• Kaynak Metin
- - -

Yozlaşmış bir toplum yapısında, “iş adamı” olmak herkesin hayal ettiği ve imrendiği bir meslektir. Ama ne var ki, bu iş adamları asla mutlu değildir. Çünkü işleri ve iş ilişkileri bütün dünyalarını kuşatmış ne kendilerine ne ailelerine ve ne de yakın çevrelerine vakit ayıramaz duruma gelmişlerdir. Bütün dostlukları çıkar beklentisine göredir. Para hırsı vicdanlarını karartmış ve maneviyatlarını köreltmiştir. Genellikle sıkıntılı ve stresli kimselerdir. Bunlar zenginliğin verdiği bir gururla, kendilerini çok beğenen ve her işlerini para ile halledeceklerini düşünen kimselerdir. Her kademede ve herkesi satın alabilecekleri görüşündedirler.
Bu tiplerin hileli ve kalitesiz mal üretip, sağlam ve kaliteli etiket takmaları ve pahalıya satmaları, devletten vergi kaçırmaları, işçi ve memurları düşük ücretle çalıştırmaları, maliye müfettişlerine ve siyasilere rüşvet dağıtmaları, mafya ile iş birliği yaparak, büyük ihaleler kapatmaları; “meslek sırları ve iş adamlığı kurallarıdır.”
Üstelik bütün bu haksızlıklar, halk kademesinde bile normal karşılanmaktadır. Cahiliye toplumunda sıradan vatandaş birkaç milyon çalsa, bu “hırsızlık” ama kodamanlar trilyonları vursa bu “gözü açıklık” sayılır. Aşağı sınıf zina etse bu “fahişelik”, yukarı sınıf aynı işi yapsa bu“flört” olarak adlandırılır.

- - -

• Verilen Malzeme

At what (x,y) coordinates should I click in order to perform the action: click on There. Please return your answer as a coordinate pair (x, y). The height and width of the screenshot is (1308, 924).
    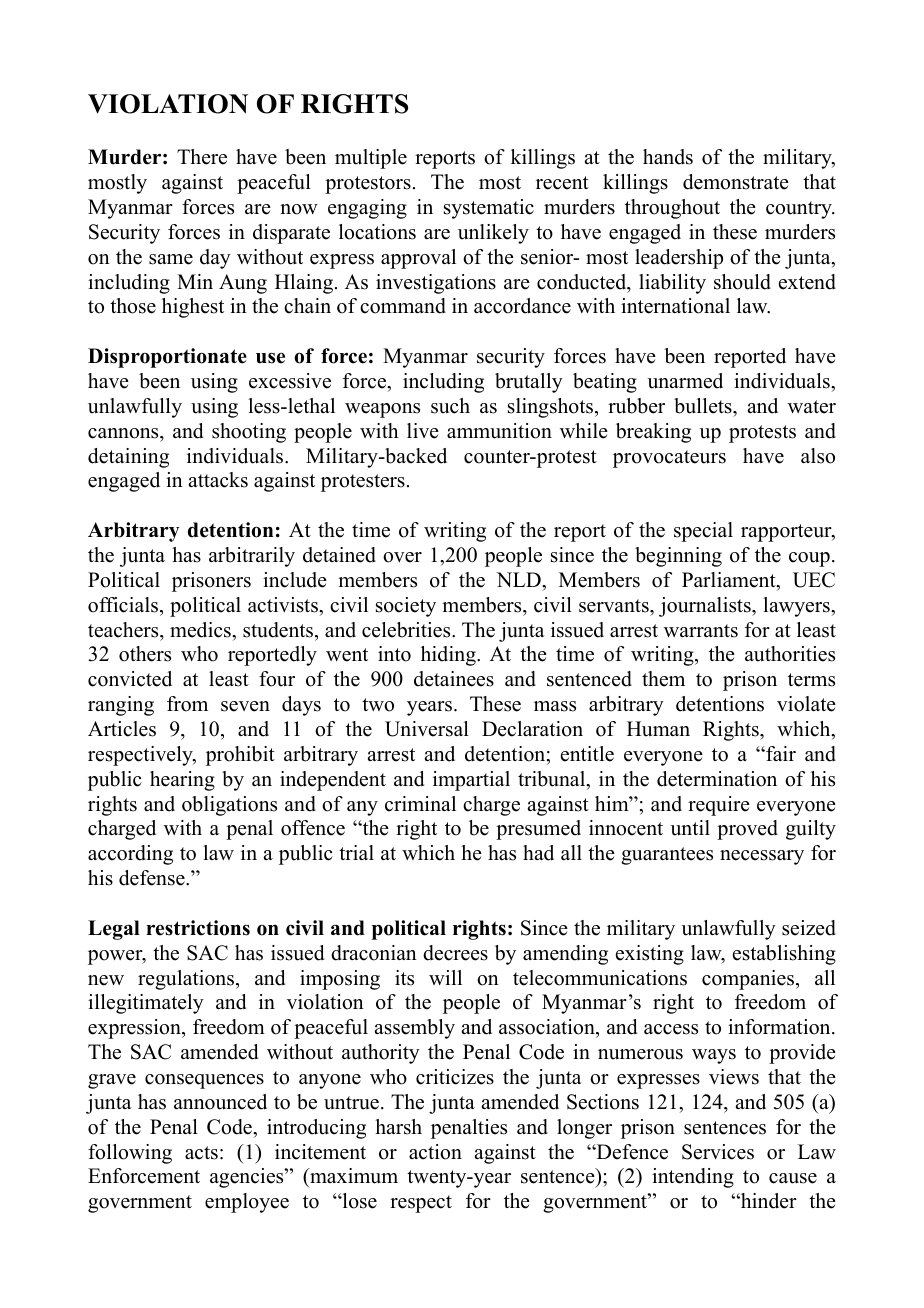
    Looking at the image, I should click on (202, 157).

- - -

• Alıştırma A
Kaynak metnin son paragrafında tırnak içinde verilen adlandırmaların tamamını sıralayın.
• Alıştırma B
Kaynak metnin "Yozlaşmış bir toplum" sözcüklerinden "satın alabilecekleri görüşündedirler." sözcüklerine kadar olan kısmını "Para hırsı" yerine "Servet hırsı" getirerek yeniden yazın.

• Eksiksiz Yanıt A
- hırsızlık
- gözü açıklık
- fahişelik
- flört

• Eksiksiz Yanıt B
Yozlaşmış bir toplum yapısında, “iş adamı” olmak herkesin hayal ettiği ve imrendiği bir meslektir. Ama ne var ki, bu iş adamları asla mutlu değildir. Çünkü işleri ve iş ilişkileri bütün dünyalarını kuşatmış ne kendilerine ne ailelerine ve ne de yakın çevrelerine vakit ayıramaz duruma gelmişlerdir. Bütün dostlukları çıkar beklentisine göredir. Servet hırsı vicdanlarını karartmış ve maneviyatlarını köreltmiştir. Genellikle sıkıntılı ve stresli kimselerdir. Bunlar zenginliğin verdiği bir gururla, kendilerini çok beğenen ve her işlerini para ile halledeceklerini düşünen kimselerdir. Her kademede ve herkesi satın alabilecekleri görüşündedirler.